Question to the Department of Health and Social Care:
To ask the Secretary of State for Health and Social Care, with reference to page 12 of the document entitled Reforming elective care for patients, published on 6 January 2025, what steps he plans to take to implement shared decision-making.
The Elective Reform Plan, published on 6 January 2025, sets out the reform and productivity efforts needed to ensure that patients are seen on time and have the best possible experience during their care. Shared decision making is an important part of good patient experience, ensuring that patients have greater empowerment, autonomy, and control over their care. Shared decision making is not a new concept but is a key component of universal personalised care that we are committed to delivering and expanding.
Improving digital tools will be essential, and changes to the NHS App will help to improve communication and shared decision making between patients and clinicians. We have committed to ensuring that at least 85% of acute trusts will be able to provide information about their elective appointments to patients on the NHS App by the end of March 2025. We will also make more types of content about patients’ treatment available on the NHS App, such as discharge letters, by December 2025. We will also support all trusts to adopt digital patient engagement portals (PEPs) which enable patients and their healthcare team to send messages and share documents. We understand, though, that digital options do not work for everyone and we will continue to provide high quality, non-digital options for those who want and need them. Providing customer-care training to patient facing non-clinical staff will form another key part of supporting patients to make informed decisions about their care.
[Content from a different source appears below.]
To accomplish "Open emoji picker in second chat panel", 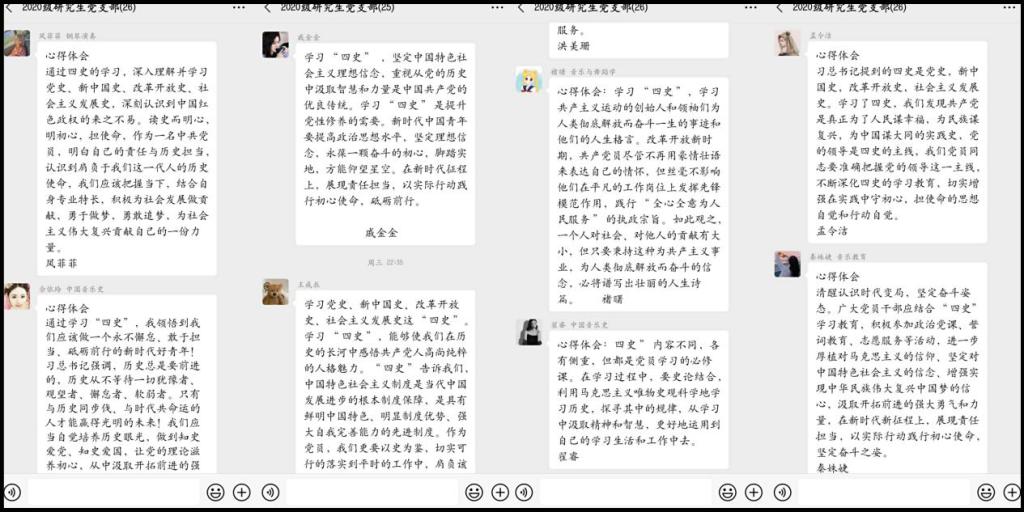I will click(x=474, y=492).
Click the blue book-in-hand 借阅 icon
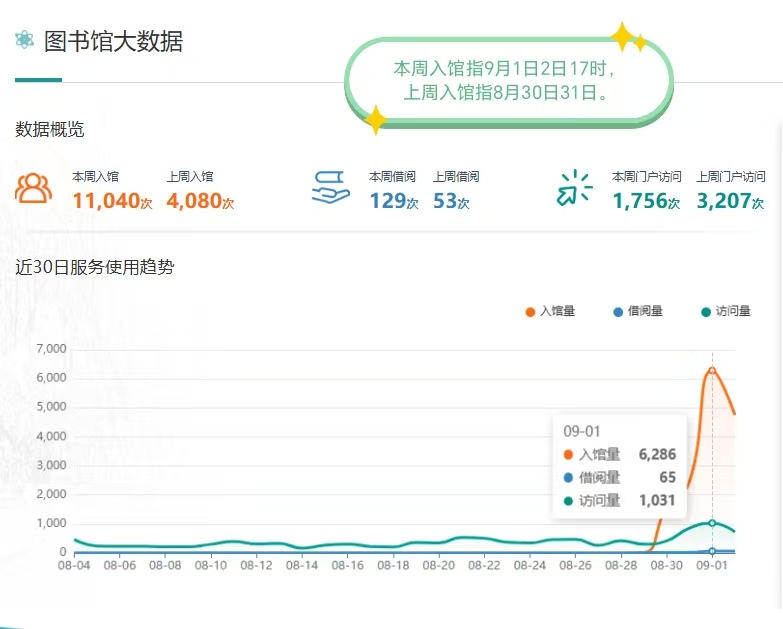This screenshot has width=783, height=629. 330,188
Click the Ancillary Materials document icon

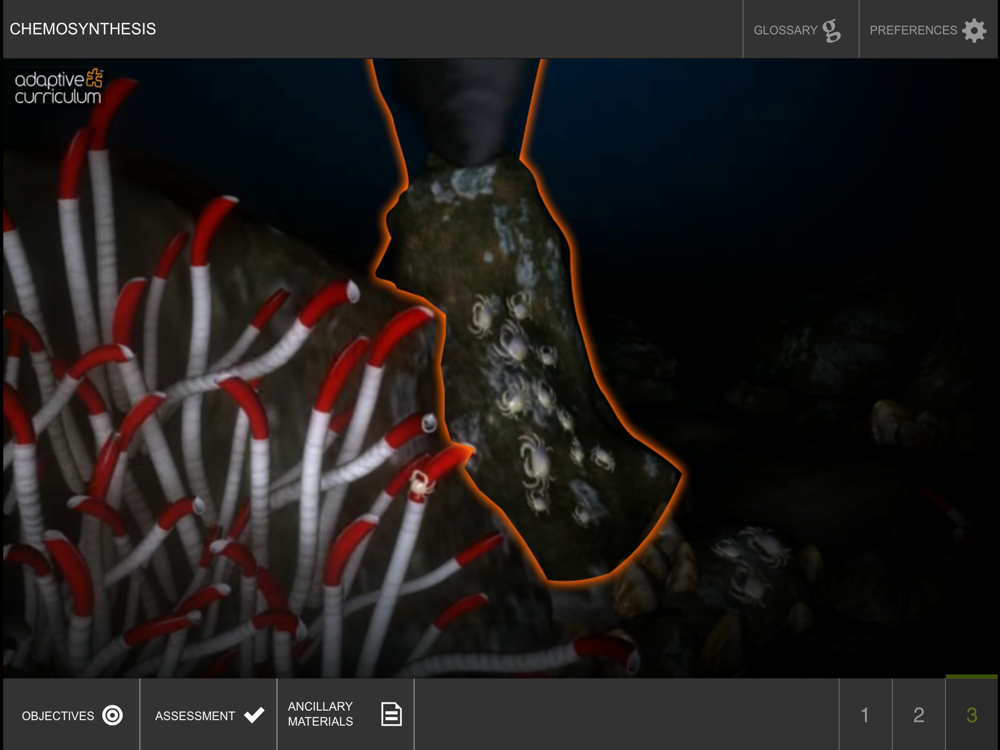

The plan outlines that we will be expanding opportunities for self-management and remote monitoring which will empower patients to manage long-term conditions in ways which are more convenient for their lives. The National Health Service will use digital questionnaires through PEPs and the NHS App to make remote monitoring a standard offer to patients with long-term conditions, following agreement with their healthcare team.
Shared decision making between patients and clinicians is a cornerstone of supporting more patient initiated follow-ups (PIFU), helping patients to be seen quickly when required, whilst avoiding the inconvenience of appointments they do not need. We have set out the aim of increasing PIFU uptake to at least 5% of all outpatient appointments by March 2029.